Bu atıkları ülkeye getiren şirketlerin bunları ücretsiz aldıklarını vurgulayan Karaman, “2 bin ton çöp alıyorlarsa, bin ton da değerlendirilebilir atığı ücretsiz alıyorlar. Şimdi biz de kendi ülkemizdeki atıkları toplayamayacak duruma geldik. Şu an sokak toplayıcıları evine ekmek götüremiyor, kiralarını ödeyemiyor. İnsanlar şu anda aç. Biz kendi ülke atıklarımızı satamıyoruz. Sokakta 500 bin insan var. Ülke ekonomik şartları da ortada. Biz kağıdın bundan iki ay önce tonunu 800000 liraya verirken şimdi tonunu 300 liraya veriyoruz. Bir toplayıcı günde 100 kilo toplasa şu an 30 lira kazanıyor. Plastikler dışarıdan gelen çöpler nedeniyle yarı yarıya düştü. Firmalar bizim topladıklarımızı almıyorlar, alsalar da çok ucuza alıyorlar. Orada o çöpleri alıp ya gömüyorlar ya da çimento fabrikalarında yakıyorlar. Ona karşılık da değerlendirilebilir atık ve üstüne bir de para alıyorlar. Bu konu bir iki yıl içerisinde ülkede büyük çevre felaketlerine ve sağlık sorunlarına yol açacak” diye konuştu.

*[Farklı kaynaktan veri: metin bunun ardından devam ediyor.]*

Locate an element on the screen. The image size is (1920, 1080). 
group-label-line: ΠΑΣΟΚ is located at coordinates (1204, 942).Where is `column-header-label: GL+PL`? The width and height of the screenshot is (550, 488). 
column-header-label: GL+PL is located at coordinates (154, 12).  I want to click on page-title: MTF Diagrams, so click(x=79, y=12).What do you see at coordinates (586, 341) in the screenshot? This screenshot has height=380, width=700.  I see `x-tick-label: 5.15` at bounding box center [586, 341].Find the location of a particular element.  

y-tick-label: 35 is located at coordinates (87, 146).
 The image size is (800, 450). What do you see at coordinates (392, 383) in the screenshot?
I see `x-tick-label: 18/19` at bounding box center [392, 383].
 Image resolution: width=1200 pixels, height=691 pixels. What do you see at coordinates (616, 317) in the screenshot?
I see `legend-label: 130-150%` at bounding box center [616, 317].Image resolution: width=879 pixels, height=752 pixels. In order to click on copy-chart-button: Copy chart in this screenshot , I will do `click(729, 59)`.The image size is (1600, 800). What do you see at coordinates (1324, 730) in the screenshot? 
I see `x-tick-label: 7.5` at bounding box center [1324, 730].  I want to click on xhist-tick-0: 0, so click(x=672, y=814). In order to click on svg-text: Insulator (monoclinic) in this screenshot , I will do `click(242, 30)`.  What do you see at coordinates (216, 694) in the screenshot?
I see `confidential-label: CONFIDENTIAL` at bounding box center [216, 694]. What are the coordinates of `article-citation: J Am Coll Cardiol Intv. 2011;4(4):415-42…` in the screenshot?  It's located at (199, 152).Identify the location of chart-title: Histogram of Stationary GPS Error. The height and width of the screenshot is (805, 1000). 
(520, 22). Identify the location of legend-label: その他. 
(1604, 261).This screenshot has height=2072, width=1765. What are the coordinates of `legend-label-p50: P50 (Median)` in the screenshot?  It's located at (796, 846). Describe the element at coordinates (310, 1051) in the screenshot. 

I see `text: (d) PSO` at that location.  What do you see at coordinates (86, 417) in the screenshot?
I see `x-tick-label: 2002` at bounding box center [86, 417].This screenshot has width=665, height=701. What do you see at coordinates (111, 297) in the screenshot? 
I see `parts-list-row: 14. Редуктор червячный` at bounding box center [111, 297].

Karaman dışarıdan atık alınmasının yasaklanması gerektiğini belirtirken, sanayicilerin baskısı ile çekilen düzenlemenin ocak ayında tekrar gündeme alınmasının söz konusu olduğunu iddia etti.

‘HEM AİLE GEÇİNDİRİYORUZ HEM ÇEVREYİ KORUYORUZ’

Sokak Atık Toplayıcıları Derneğinin tamamının sokak toplayıcılarından oluştuğu, çeşitli illerde temsilcilikleri bulunduğunu ifade eden Karaman, “Dört yıldır mücadele veriyoruz. Bizim topladığımız atıklar 50 milyarlık sektörün yüzde 80’ini oluşturuyor. Bu alanın olmazsa olmazıyız yani. Bu sayede hem ailemizi geçindiriyoruz hem çevreyi koruyoruz. Ekonomiye milyarlarca değer katıyoruz. Böyle olmasına rağmen hiçbir yasa yönetmelikte yer almıyoruz. Tamamıyla yasaklıyız yasalarda, yönetmeliklerde. Biz de dernek çatısı altında kendimizi topluma anlatmak, sorunlarımıza çözüm bulmak, farkındalık yaratmak adına mücadele yürütüyoruz” diye konuştu. En son yayımlanan “Sıfır atık yönetmeliğinde ilk defa en azından yasaklı olmaktan çıktıklarını kaydeden Karaman, “Belediyelerin kent konseyinde belediye sınırları içerisinde herhangi bir işletmeye bağlı olmaksızın atık toplayan kişilerin sosyal ekonomik koşulları göz önünde bulundurularak birtakım projelerin yürütülmesi ve çalışmaların yapılması ibareleri geçiyor. Eski yönetmelikte çalışmasına izin vermeyeceksiniz deniyordu. Bu son yönetmelik bizim sorunlarımızı tam olarak çözmüyor ama en azından yasaklı olmaktan çıktık. Bu da bizim için bir adımdır” dedi.